When people visit our farm for the first time, I'm never sure what they think of our lives here. Honestly, I think it depends on what season they arrive and what the weather is like. Some people see paradise. They see a summer afternoon with grassy fields doused in sunlight. They see a flowing stream and pond with fish. They see gardens and forests, pets and livestock, and a humble house tucked into a mountain.
Other people... Oh, let's say a visitor in mid February - they see a scrappy farmstead of ice, frozen collie poop, and slush. Add into the mix a driveway icy enough to skate across and a windchill well below zero and it isn't feeling very Hygge is it? Then they come into a house rarely heated above 60 degrees by a wood stove. Cat and dog hair abound regardless how often I sweep. I mean, If you need more than a heavy blanket and hot mug of tea you're going to think you're camping.
But those are the extreme's of comfort on this farm. The reality is smack dab in the middle. Some days this farm is perfect to me, even in the dead of winter. Other days it is a to-do list of projects, repairs, and expenses so big I am ready to sell it all and hike the Appalachian Trail. Like anyone's life and home - it has moments that either convince you to keep going or validate your decision to move on. This farm keeps telling me to keep on. I think it's more stubborn than I am.
Here's why the cold mornings and slushy poop are worth it: free range living. We decide when we get up, what we do, where we go, and what we need to focus on that day. We both have responsibilities with freelance work. Clients do decide the shape of our days, as in what needs to be worked on. But we decide if we want to start the day at our computers and pound out a few hours of work - or do what we did yesterday. Which was putting off most of our desk work until well after we ate our ramen bowls on the hillside.
We had a sunset dinner on the grassy ledge of the farm. A place where we can see the mountains, fields, farmyard, sheep and horse pastures. It's better than TV. We enjoyed udon noodles, chicken broth from our sturdy birds, veggies and dumplings. And when that was resting in our tired bellies we finally sat down to computer work. The daylight hours were needed to clean out the chicken coop, prepare the rabbits for kindling, pull out the old kitchen garden fence to redo and expand the growing space, running, yoga, chores, etc. We like being outside in the sun during the day and will settle into long stretches of indoor work on rainy days or evenings. This is a lot of words to say, basically, we get to choose when we do what we have to do.

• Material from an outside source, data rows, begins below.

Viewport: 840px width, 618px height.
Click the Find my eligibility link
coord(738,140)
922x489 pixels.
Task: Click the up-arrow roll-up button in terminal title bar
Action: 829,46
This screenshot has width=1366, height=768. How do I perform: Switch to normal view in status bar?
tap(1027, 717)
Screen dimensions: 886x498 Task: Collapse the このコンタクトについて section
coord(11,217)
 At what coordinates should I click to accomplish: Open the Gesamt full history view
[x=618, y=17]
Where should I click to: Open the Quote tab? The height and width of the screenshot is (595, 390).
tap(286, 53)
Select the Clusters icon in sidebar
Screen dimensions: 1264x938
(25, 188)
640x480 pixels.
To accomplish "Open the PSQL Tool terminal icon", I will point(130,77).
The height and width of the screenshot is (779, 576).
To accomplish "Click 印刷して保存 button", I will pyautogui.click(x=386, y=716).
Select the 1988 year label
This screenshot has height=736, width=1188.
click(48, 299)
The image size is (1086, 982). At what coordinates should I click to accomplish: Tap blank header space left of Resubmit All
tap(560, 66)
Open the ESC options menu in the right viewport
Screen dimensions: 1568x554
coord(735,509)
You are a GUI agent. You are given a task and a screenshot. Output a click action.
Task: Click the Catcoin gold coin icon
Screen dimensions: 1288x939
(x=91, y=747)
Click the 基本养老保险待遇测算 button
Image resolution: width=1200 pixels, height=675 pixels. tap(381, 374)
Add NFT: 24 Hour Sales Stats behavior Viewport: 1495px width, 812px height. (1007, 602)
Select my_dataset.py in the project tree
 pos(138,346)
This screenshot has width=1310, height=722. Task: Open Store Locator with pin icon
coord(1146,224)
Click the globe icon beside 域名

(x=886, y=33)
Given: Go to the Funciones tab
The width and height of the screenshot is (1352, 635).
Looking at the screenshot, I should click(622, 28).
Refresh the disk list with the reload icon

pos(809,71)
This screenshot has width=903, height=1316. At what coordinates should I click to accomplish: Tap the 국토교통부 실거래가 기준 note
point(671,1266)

This may sound incredibly freeing, and it is in some ways, but it is also very restricting. You can't leave three cats, two dogs, and a brooder of 16 meat birds alone with a heat lamp unattended all night. You can't plan a weekend away if you need to heat the home a log at a time on the fire. You can't really do a lot if what you want to do involves spending money or gas away from home. Even a day out shopping for provisions and feed means making sure everyone here is set for a few hours before leaving. An overnight backpacking trip involves recruiting friends to help. Not exactly setting up an automatic feeder for a house cat...
But if you can find joy sitting on a blanket by a pond with a burrito picnic, or birdwatching in a forest mid morning - you'd love it. If the idea of saddling up your pony to deliver eggs in padded saddlebags to a neighbor sounds like a small adventure - you'd get it. And if you can find as much peace swaying in a hammock by a stream as you do in a meditation retreat at a temple - you might find yourself also striving for a free range life. The costs are high - especially when it comes to your time. But the price I'd have to pay to never even have a taste of it - forget it. Sit me in front of a winter wood stove any day. Spring always comes.